Difficile spiegare perché non diamo più di 83/100. Forse perché soprattutto in bocca ci sembra un po’ scisso, con le note torbate che suonano un’altra melodia rispetto alla dolcezza. In più, manca di grazia, e risulta un filo stucchevole. Insomma, non un Kilchoman da ricordare per generazioni.

Kilchoman ‘Milan edition’ Blanc de Blancs finish (2016/2023, OB, 57.5%)
Eccoci al single cask dedicato a Milano, 1.100 bottiglie di single malt di 6 anni affinato in botti che avevano contenuto Blanc de Blancs. C: champagne! N: timidino, sembra uno di quegli studenti a cui bisogna tirar fuori le risposte con le pinze agli esami. Note di banana, crema di ananas, pane in forno, biscotti alla vaniglia. Ecco, una suggestione ci si è piantata in testa e non se ne va: sa di Cucciolone quando comincia a scaldarsi e a sciogliersi, quindi sa di biscotto e vaniglia ecco. La torba al naso è appena percettibile, il finish neanche quello. Due gocce d’acqua cambiano poco, rendono solo l’olfatto un po’ più morbido. P: eh qui invece qualcosa di inconsueto si sente, c’è come una punta acida e dolce immediata, che ricorda le caramelle all’uva spina. Lime, kiwi acerbo, ma anche una certa aria di Mojito, con il suo zucchero e la sua menta. L’alcol è molto ben integrato, non graffia mai. Anche la torba, presente nella sua versione spenta e costiera, è giustamente amalgamata alle note del finish. Diluito, la parte un po’ brusca e amaricante dell’albedo di agrume fuoriesce. F: non lunghissimo, più dolce, con vaniglia, cenere e frutta verde. Acidità contenuta. Con acqua meno dolce, ma sempre salatino in coda.
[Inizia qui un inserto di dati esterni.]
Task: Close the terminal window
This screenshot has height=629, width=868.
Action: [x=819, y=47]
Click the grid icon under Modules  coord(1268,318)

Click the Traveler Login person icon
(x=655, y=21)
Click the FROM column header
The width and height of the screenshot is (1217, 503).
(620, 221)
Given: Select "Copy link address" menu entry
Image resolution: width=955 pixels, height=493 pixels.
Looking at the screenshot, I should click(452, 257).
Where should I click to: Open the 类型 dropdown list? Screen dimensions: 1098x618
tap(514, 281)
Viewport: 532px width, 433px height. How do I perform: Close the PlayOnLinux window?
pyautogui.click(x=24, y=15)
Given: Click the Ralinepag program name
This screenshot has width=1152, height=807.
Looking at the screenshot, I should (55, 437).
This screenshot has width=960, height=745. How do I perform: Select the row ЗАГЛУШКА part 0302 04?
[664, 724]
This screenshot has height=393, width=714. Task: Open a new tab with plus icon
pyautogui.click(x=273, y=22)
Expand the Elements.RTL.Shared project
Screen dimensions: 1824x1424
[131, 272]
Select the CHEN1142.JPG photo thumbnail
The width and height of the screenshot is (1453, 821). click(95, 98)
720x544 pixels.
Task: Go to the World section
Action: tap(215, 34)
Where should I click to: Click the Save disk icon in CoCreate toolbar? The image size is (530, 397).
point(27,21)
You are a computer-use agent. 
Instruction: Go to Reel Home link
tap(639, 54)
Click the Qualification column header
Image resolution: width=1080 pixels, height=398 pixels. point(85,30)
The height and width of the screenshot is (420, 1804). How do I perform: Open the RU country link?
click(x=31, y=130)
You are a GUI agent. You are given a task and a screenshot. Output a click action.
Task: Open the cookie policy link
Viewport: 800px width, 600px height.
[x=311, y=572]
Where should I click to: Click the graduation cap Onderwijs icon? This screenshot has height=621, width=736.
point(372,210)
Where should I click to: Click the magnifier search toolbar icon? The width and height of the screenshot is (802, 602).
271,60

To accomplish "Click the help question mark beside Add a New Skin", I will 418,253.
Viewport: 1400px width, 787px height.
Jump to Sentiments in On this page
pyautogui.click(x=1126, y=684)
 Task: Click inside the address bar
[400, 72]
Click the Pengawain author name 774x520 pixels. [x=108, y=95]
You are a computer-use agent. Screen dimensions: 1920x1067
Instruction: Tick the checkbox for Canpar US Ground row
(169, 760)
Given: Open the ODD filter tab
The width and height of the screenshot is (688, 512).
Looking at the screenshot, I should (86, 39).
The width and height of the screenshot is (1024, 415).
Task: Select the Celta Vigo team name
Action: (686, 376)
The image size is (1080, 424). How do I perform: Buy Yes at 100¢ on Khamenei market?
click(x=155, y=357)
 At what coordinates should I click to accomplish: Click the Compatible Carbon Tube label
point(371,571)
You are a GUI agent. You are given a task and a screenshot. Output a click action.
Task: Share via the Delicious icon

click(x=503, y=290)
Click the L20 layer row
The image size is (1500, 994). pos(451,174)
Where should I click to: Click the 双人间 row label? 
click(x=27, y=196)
Sperimentale. Continuiamo a preferire i Kilchoman in bourbon, ma questo – che potenzialmente poteva essere divisivo – rientra nella categoria dei finish interessanti e fatti bene. Nel senso che il Blanc de Blancs conferisce al whisky nervo e acidità, ma non si esagera mai. Stiamo nella terra di mezzo dell’85/100.